Ice Floes of Franz Joseph Land.jpg

When Chechen guerilla freedom fighters took 900 hostages during a Moscow performance of the Western style musical Nord Ost in 2002, what struck the artist Catherine Sullivan was that not only had the terrorists hijacked the theatre, they had hijacked the actual symbolic value of the show as well. Sullivan set about to try and figure out the total profound implication of the attack which many Russians saw as their own 911. It struck her that so many different histories of cultural trauma were colliding at once. There was the original story the musical was based on which was a kind of heroic adventure epic set at the turn of last century, itself a combination of Russian nationalism and western colonial mythology.
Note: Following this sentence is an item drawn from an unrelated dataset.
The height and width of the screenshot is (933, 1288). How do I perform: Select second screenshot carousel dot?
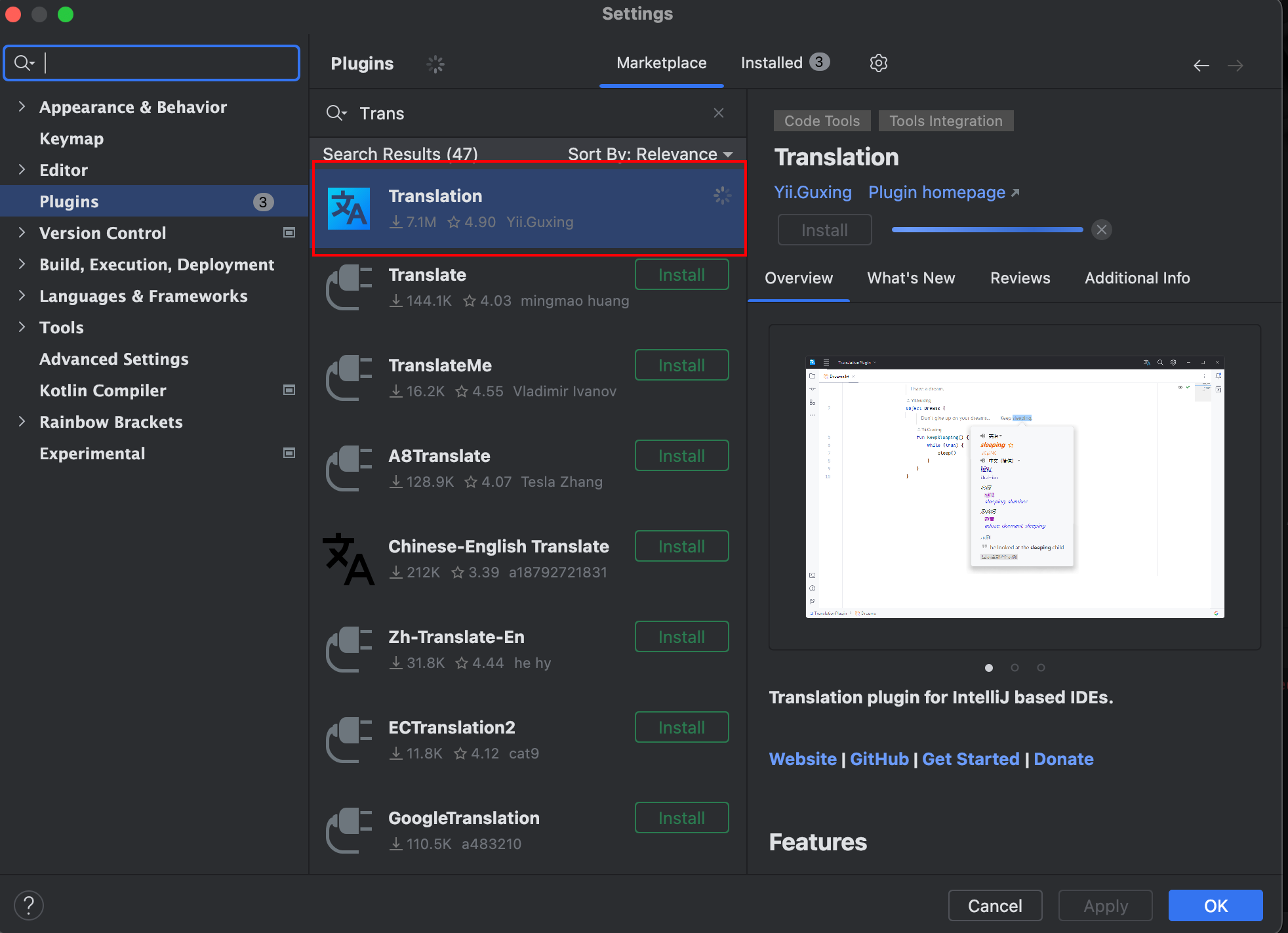1015,667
There was the fact that such a story had been remade as a Broadway type spectacle, and there was the brutal reality of the Chechen rebel confrontation with Russian Black Ops and the plight of the hostages, 129 of whom died when the police chose to raid the theatre with poison nerve gas. For Sullivan the question was how to express such a vast spectrum of trauma employing solely the conventions of theatre. The outcome was Ice Floes of Franz Joseph Land (2004) now on display at the Zürich Kunsthalle. For some time now the artist has enjoyed turning our most cherished and idealized forms of cultural expression on their head in complex multi-channel videos that mine the spectacle of theatre.